Records from a data collection

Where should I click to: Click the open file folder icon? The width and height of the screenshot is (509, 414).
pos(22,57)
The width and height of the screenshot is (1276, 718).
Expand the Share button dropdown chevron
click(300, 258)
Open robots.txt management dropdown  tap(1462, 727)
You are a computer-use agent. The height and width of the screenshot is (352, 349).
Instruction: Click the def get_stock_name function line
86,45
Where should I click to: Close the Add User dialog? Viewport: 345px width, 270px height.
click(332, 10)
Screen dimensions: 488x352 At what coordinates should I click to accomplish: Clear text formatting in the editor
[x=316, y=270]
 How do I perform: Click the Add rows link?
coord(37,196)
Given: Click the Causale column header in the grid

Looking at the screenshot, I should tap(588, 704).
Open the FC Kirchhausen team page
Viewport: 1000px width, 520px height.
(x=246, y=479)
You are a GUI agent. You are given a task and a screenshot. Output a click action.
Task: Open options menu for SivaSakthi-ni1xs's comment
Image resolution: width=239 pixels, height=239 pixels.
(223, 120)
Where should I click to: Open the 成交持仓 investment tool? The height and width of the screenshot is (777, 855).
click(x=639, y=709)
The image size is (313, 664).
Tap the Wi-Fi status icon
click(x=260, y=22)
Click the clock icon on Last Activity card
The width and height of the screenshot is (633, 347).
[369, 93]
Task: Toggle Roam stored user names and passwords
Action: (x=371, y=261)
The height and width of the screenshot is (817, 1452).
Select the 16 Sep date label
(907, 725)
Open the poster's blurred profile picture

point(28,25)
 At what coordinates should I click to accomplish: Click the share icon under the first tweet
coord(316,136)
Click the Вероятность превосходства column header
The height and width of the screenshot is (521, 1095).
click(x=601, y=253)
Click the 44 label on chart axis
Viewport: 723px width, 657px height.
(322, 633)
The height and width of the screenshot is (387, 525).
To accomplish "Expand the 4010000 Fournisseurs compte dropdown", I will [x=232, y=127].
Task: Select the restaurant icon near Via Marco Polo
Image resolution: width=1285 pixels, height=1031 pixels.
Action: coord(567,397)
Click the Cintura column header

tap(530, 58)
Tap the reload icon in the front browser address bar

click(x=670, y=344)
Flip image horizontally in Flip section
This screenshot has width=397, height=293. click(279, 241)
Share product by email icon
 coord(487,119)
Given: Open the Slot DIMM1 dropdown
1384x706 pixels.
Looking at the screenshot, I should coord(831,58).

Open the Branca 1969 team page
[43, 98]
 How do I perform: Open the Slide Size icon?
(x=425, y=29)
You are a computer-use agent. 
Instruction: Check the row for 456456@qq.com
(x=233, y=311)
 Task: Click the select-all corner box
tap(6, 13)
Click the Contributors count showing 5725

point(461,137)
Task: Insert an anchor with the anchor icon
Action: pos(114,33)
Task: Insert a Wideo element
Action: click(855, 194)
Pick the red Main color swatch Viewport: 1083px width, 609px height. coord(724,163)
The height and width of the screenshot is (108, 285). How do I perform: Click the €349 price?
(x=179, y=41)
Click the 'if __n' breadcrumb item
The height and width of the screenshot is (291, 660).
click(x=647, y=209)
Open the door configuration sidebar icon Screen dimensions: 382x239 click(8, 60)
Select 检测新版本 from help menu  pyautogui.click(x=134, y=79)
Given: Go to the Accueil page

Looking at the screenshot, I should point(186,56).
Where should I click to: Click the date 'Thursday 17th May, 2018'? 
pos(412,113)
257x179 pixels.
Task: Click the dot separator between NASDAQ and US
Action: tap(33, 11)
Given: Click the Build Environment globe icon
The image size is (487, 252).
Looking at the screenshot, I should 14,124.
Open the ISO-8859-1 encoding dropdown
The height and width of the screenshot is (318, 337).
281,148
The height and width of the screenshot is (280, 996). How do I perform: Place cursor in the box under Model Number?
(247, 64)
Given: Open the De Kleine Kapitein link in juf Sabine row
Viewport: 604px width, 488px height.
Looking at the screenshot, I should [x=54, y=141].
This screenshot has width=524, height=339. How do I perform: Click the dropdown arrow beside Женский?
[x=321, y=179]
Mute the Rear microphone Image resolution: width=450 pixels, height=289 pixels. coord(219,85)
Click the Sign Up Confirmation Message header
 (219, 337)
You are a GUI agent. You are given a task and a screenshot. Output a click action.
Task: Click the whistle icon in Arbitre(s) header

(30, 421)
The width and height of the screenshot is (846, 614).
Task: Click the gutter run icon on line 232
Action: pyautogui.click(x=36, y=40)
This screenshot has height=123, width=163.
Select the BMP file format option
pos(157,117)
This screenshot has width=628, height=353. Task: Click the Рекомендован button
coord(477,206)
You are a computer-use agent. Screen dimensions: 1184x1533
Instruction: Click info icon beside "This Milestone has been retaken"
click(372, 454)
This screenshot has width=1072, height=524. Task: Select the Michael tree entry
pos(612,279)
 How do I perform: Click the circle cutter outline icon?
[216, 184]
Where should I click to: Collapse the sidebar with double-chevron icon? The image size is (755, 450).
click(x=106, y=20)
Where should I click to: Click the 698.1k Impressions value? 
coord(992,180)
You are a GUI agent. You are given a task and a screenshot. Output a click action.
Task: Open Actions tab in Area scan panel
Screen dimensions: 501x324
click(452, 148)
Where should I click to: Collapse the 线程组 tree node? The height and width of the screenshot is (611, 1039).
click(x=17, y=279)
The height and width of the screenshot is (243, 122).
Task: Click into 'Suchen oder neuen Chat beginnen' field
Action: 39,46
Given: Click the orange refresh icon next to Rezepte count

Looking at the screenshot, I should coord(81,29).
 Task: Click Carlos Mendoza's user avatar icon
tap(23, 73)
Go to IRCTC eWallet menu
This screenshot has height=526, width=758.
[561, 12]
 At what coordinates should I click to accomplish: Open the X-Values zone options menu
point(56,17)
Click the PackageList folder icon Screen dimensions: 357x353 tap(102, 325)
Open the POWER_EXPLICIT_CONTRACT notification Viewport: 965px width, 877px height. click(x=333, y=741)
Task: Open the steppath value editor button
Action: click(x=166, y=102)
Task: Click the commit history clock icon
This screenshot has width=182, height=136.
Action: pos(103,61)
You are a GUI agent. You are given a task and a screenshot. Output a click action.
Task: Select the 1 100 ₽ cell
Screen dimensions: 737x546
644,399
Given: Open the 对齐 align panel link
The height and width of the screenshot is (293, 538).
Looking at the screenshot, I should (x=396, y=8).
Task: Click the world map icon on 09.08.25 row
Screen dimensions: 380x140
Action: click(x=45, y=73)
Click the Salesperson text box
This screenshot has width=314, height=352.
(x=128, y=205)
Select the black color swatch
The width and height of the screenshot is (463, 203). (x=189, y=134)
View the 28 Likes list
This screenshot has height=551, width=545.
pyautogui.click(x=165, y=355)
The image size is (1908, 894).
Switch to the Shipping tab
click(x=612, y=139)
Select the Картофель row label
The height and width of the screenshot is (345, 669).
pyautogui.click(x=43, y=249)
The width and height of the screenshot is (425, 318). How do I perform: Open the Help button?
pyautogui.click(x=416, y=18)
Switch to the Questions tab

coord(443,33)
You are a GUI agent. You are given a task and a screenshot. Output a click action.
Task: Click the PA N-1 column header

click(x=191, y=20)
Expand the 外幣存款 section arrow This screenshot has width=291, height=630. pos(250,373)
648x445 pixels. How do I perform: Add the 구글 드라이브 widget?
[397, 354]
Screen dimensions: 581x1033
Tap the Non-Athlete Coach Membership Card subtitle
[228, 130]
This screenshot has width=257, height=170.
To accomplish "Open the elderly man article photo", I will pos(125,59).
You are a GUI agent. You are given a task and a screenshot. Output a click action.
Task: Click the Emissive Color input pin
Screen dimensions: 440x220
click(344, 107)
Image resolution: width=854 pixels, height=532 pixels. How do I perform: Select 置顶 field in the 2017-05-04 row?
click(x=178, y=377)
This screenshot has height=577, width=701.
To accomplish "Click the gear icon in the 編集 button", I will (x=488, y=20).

WHAT YOU NEED TO DO
Repeat exactly, and only, the lines from the one containing "Switch to the Shipping tab" through the last line above.

SOLUTION FOR THIS TASK
Switch to the Shipping tab
click(x=612, y=139)
Select the Картофель row label
The height and width of the screenshot is (345, 669).
pyautogui.click(x=43, y=249)
The width and height of the screenshot is (425, 318). How do I perform: Open the Help button?
pyautogui.click(x=416, y=18)
Switch to the Questions tab

coord(443,33)
You are a GUI agent. You are given a task and a screenshot. Output a click action.
Task: Click the PA N-1 column header

click(x=191, y=20)
Expand the 外幣存款 section arrow This screenshot has width=291, height=630. pos(250,373)
648x445 pixels. How do I perform: Add the 구글 드라이브 widget?
[397, 354]
Screen dimensions: 581x1033
Tap the Non-Athlete Coach Membership Card subtitle
[228, 130]
This screenshot has width=257, height=170.
To accomplish "Open the elderly man article photo", I will pos(125,59).
You are a GUI agent. You are given a task and a screenshot. Output a click action.
Task: Click the Emissive Color input pin
Screen dimensions: 440x220
click(344, 107)
Image resolution: width=854 pixels, height=532 pixels. How do I perform: Select 置顶 field in the 2017-05-04 row?
click(x=178, y=377)
This screenshot has height=577, width=701.
To accomplish "Click the gear icon in the 編集 button", I will (x=488, y=20).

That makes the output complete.